Bits & Pieces of My Life

Sunday, September 26, 2010

stressful weekend....

A test of life  
Ever since going to the evaluation with Dr Sivalal, i find myself change. I don't know if it's for the better, but it felt the same when we were all shuffled in form 2.
I ACTUALLY PREPARED FOR PCL??!! i cant believe it, hehe but it felt good. hoping that it will meet up to expectation. keeping my fingers crossed.

besides this I'm actually taking the small test from study buddy this Monday seriously. I actually wanna do my best in it, but there's just too many things to study. Speaking of studying, i haven had a rest from studying until now. When i say i haven't had a rest is from coming back from uni on Friday until today. I have a feeling why i'm so desperate to study is because I'm frustrated with results that i keep having. Cried when i saw that bloody result slip. I think I studied hard but still the same old trashy result. Told Dr sivala about this and he said to start your own study group. i did that, but it was my first time studying in a group. Surprisingly it was quite good. Well thats just, i dont know what the others think. 
hmmmm... aparently physiology was my worst much much below average. i thought physiology was easy when studying... i guess i underestimate it. oh well i'll try harder next time. 

All this studying is making me depressed, i havent gone out of the house once! Even to eat. How sad!

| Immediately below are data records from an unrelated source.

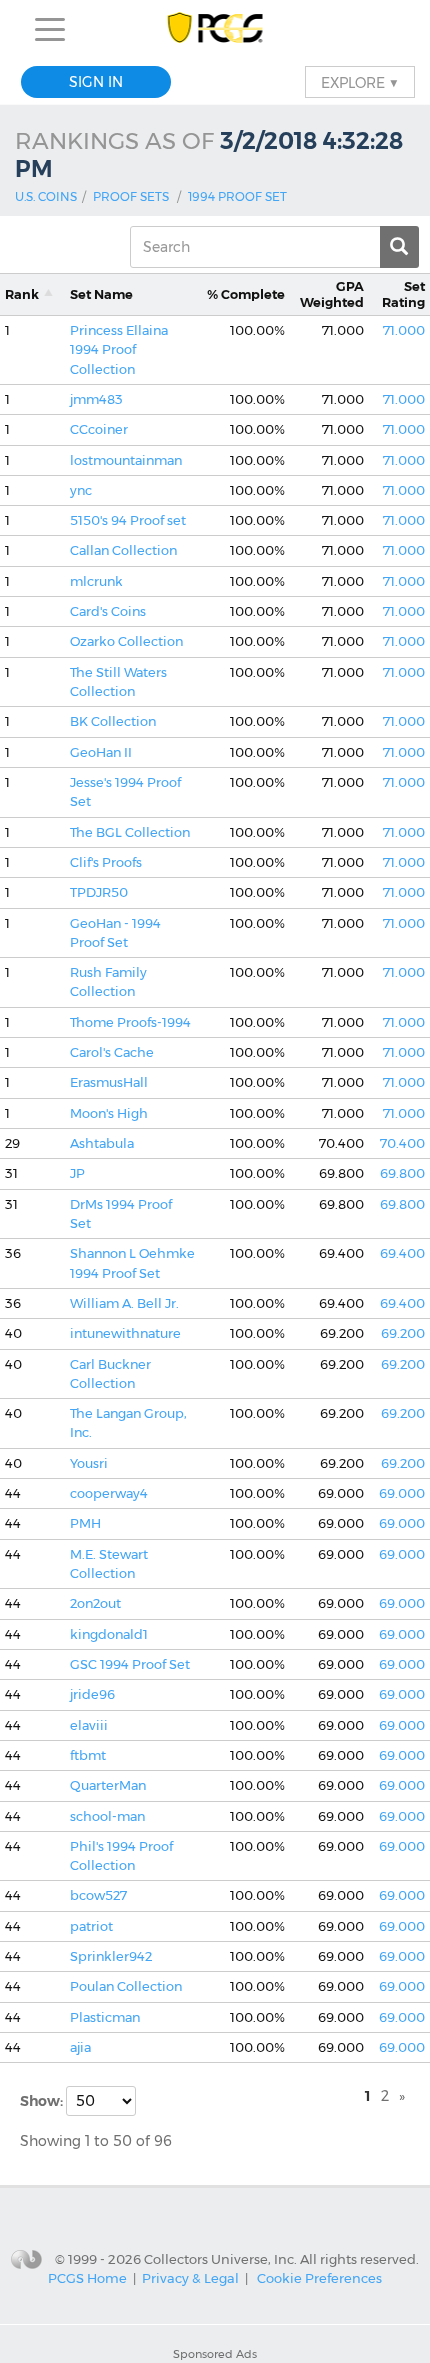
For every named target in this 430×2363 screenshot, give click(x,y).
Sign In (96, 82)
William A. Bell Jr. (124, 1303)
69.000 (402, 1493)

Only listening to my music and studying. downloaded some sad songs (okay maybe not sad but soothing songs) to listen and study. luckily there's baek ji young and SHINee (my bias).

no time for WGM, k-pop, allkpop, teentop, shinee, sistar, beast, super junior, taeyang, bigbang, music, drama, singing, all of which were my fav things to do during the holiday. How i wish i could just sing my whole life and not study my whole life, but THATS LIFE! u wish u could do many  things, but the fact is that you cant! shyt! those who get to sing n perform better appreciate the chance they got! i feel like crying, but i know it wont help one bit. Crying only makes thing worst, u just feel tired and moody and end up not doing anything. U just have to face the problem head on! FIGHTING!